Additional support for this conclusion may come from the prominent singlet resonance that was observed at ∼3.35 ppm in both the short TE and longer TE GC spectra, consistent with elevated levels of s-Ins. m-Ins and s-Ins are the two most abundant isomers of the five naturally occurring stereoisomers of inositol, an amino alcohol. The concentration of s-Ins seems to be tightly coupled to the m-Ins concentration at a ratio of {12 m-Ins:1 s-Ins} (5), so that the elevated s-Ins might provide indirect evidence of elevated m-Ins. Unfortunately, this reasoning is oversimplified and possibly misleading because 1) the previously reported tight coupling was based on spectra from normal brain and not low-grade astrocytoma or GC and 2) even for normal brain the tight coupling has been questioned (6). Clearly the observations by Saraf-Lavi and colleagues on the prominent s-Ins peak deserve further study before their clinical significance can be assessed.
How does one explain the elevated m-Ins in low-grade astrocytomas? Two explanations, based on evidence that m-Ins is a “glial marker,” are discussed by the authors of the case reports in this issue. In the first explanation, the elevation is attributed to changes in the phospholipid composition or abundance of glial cell membranes or both. Castillo and colleagues (1) earlier proposed a more specific mechanism in which mitogen-influenced metabolism of phophatidyl inositol (PI) results in 1) increased PI synthesis and corresponding depletion of the MR-visible m-Ins pool in high-grade astrocytomas, and conversely, 2) decreased PI synthesis and corresponding elevation of MR-visible m-Ins in low-grade astrocytomas. Galanaud et al (2) have proposed that the elevated m-Ins in GC is related to “proliferation of glial elements or, more probably, activation of normal glia.” In the second explanation, elevation of m-Ins is attributed to its action as an organic osmolyte, playing a major role in the volume and osmoregulation of astrocytes, although the nature of this role in low-grade astrocytomas (or GC) versus that in high-grade astrocytomas remains to be elucidated.
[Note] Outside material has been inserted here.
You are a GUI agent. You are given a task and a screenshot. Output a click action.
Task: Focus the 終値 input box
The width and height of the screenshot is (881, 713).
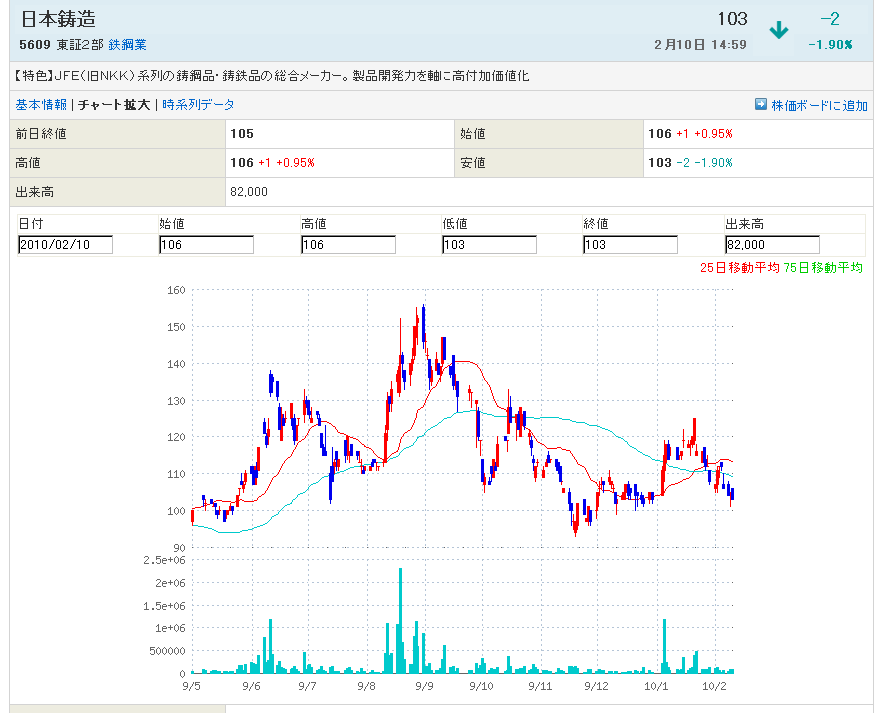coord(630,245)
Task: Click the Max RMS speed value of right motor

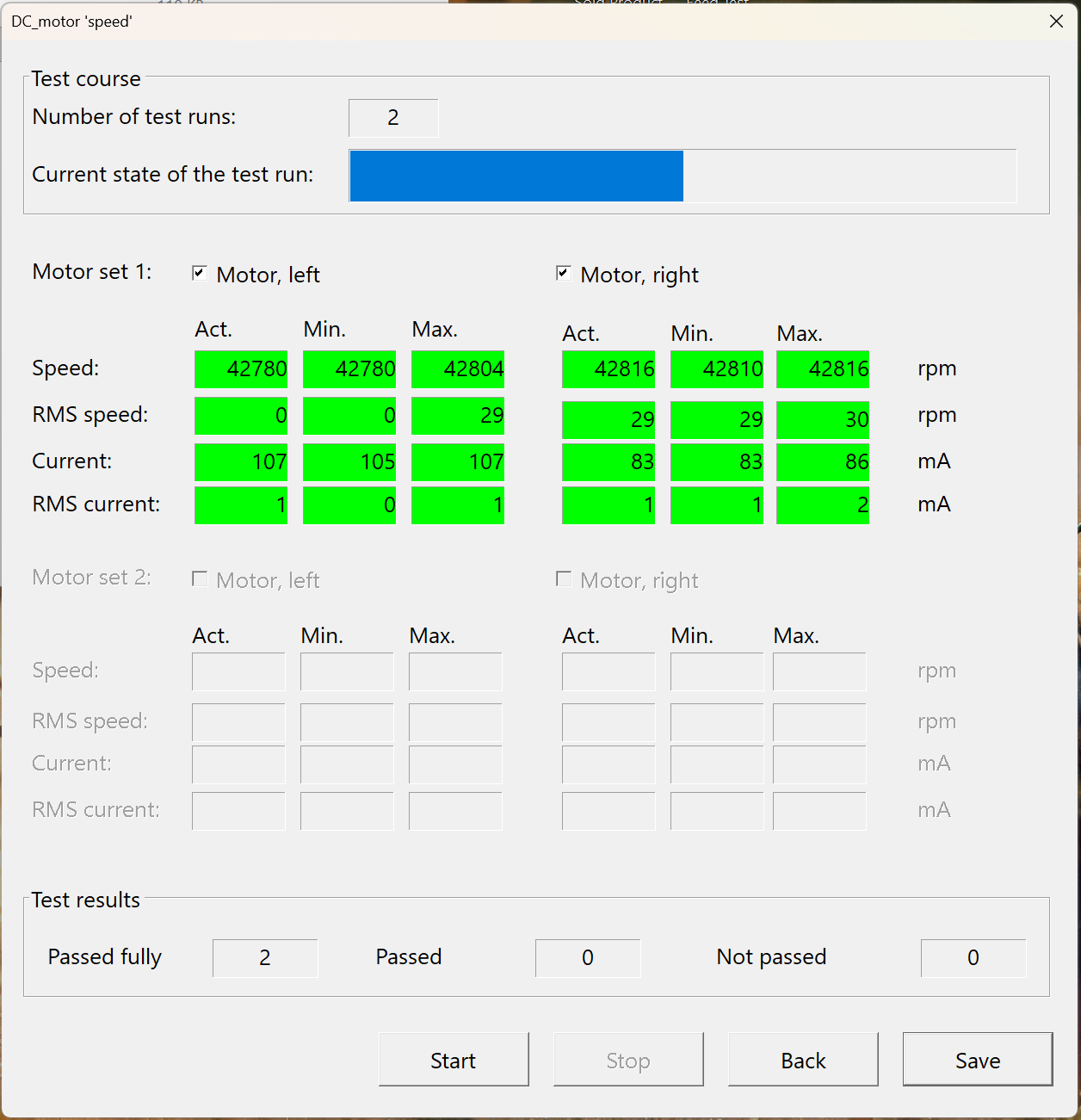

In summary, what have we learned from these two case reports? First, for hyperintense lesions without specific morphologic findings on fluid-attenuated inversion recovery images and minimal or no enhancement on postcontrast T1-weighted images, the lack of significant Cho or Cho/Cr elevation does not exclude the diagnosis of a primary glial neoplasm. Second, a prominent resonance at 3.5–3.6 ppm likely signifies increased m-Ins, and both short TE and long TE spectra should be acquired in order to better characterize this and other resonances. Third, if m-Ins, m-Ins/Cr, and/or m-Ins/NA are shown to be elevated, include low-grade astrocytoma and gliomatosis cerebri in the differential diagnosis. Differentiation between these two lesions may become possible in the future with a better understanding of their spectral properties and underlying pathophysiology.